Quality of life outcomes and predictors for youth with intellectual disability and rare diseases

The concept of quality of Life (QoL) has become particularly relevant in the field of intellectual disability (ID). However, the existing scientific literature on QoL of people with ID and rare diseases (RDs) is very limited. Therefore, this study aimed to analyze individual QoL of children and youth with RDs and to evaluate the impact of personal and contextual factors on their QoL. The sample was composed of 114 Spanish participants with ID and RDs, aged between 4 and 21 years. The KidsLife Scale was applied. This instrument includes 96 items, third-person formulated, organized across eight QOL domains: physical wellbeing, material wellbeing, emotional wellbeing, interpersonal relationships, social inclusion, rights and personal development.
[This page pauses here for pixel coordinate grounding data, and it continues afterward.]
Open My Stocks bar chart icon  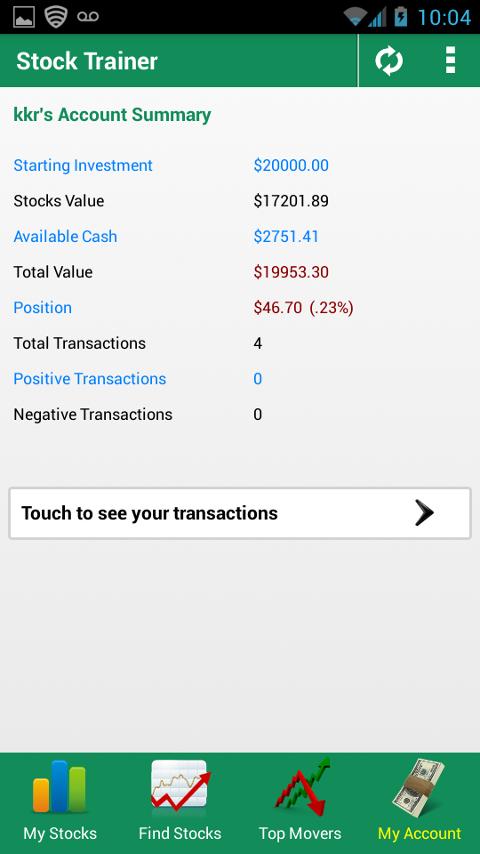[x=60, y=787]
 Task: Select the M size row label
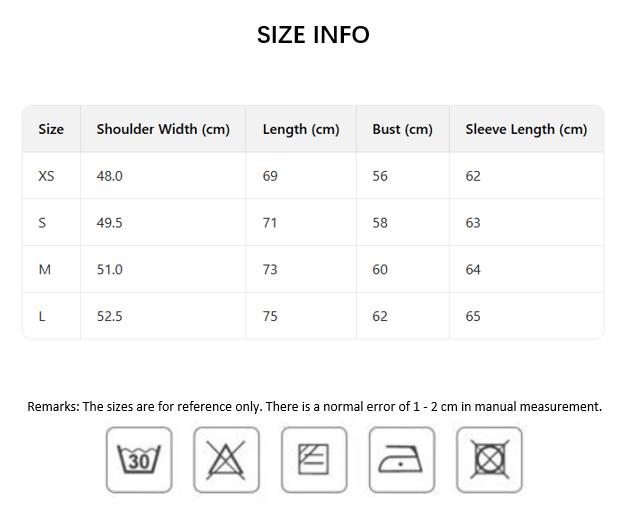coord(44,270)
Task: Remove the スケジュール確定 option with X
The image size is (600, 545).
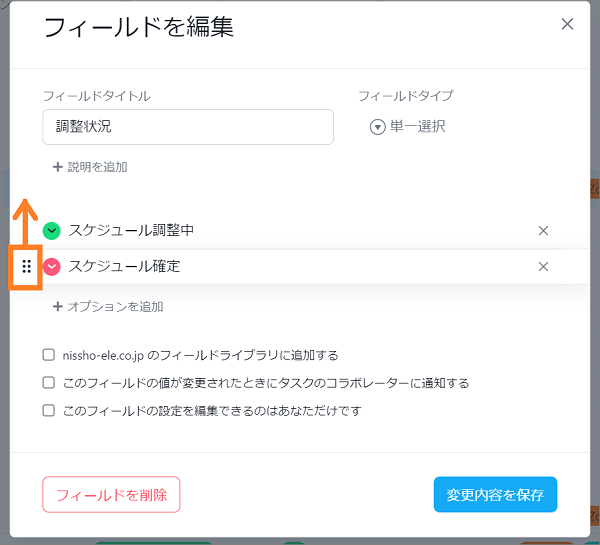Action: pos(543,266)
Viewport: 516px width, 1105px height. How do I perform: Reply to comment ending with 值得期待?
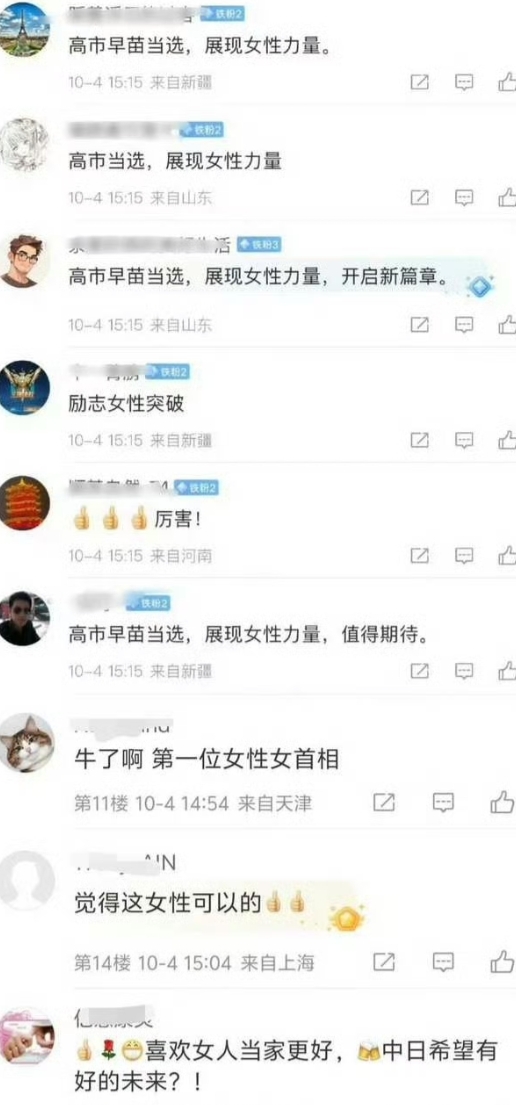click(x=464, y=671)
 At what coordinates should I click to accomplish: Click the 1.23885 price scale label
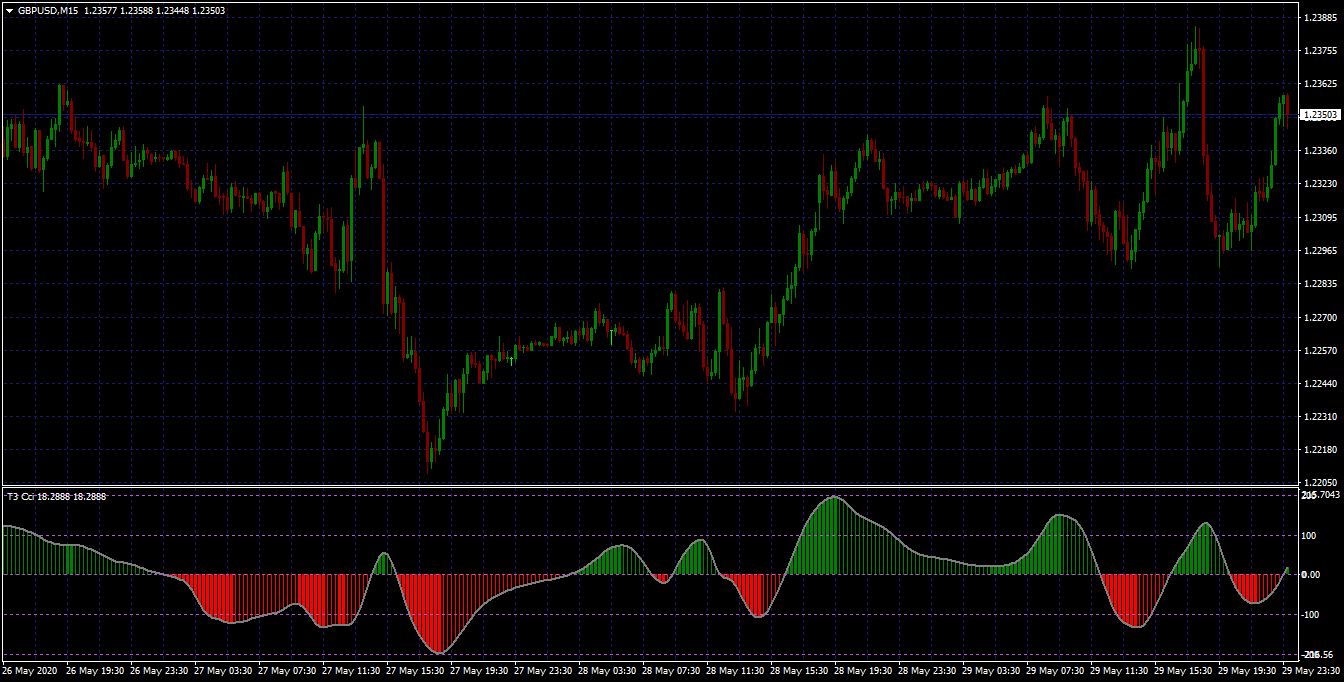coord(1319,17)
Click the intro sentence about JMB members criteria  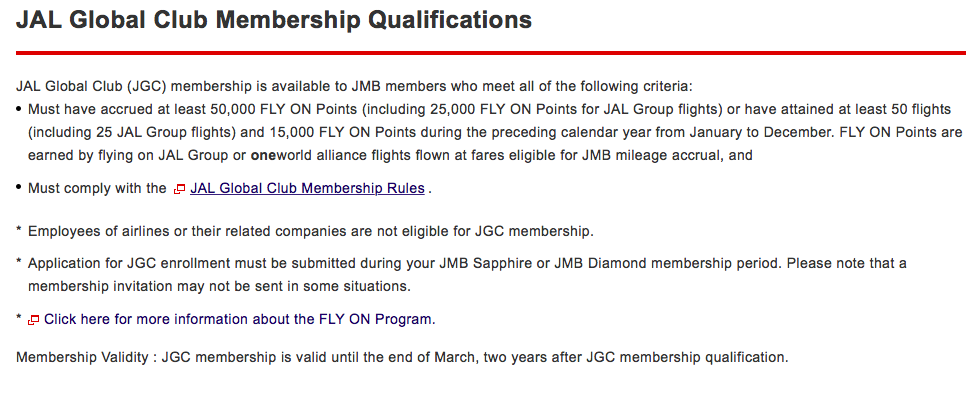click(x=354, y=86)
Descriptive statistics were calculated and correlation coefficients and multiple linear regression were computed. The most elevated scores were achieved in physical well-being and material wellbeing, whereas the lowest scores were shown in social inclusion and self-determination domains. Sex, level of support needs, percentage of disability and size of the organization were predictive factors of QoL scores. These outcomes shed light into priority areas and predictors that should be considered in the development of individualized supports, organizational approaches and policy initiatives intended to promote the QoL of children and youth with RDs and ID.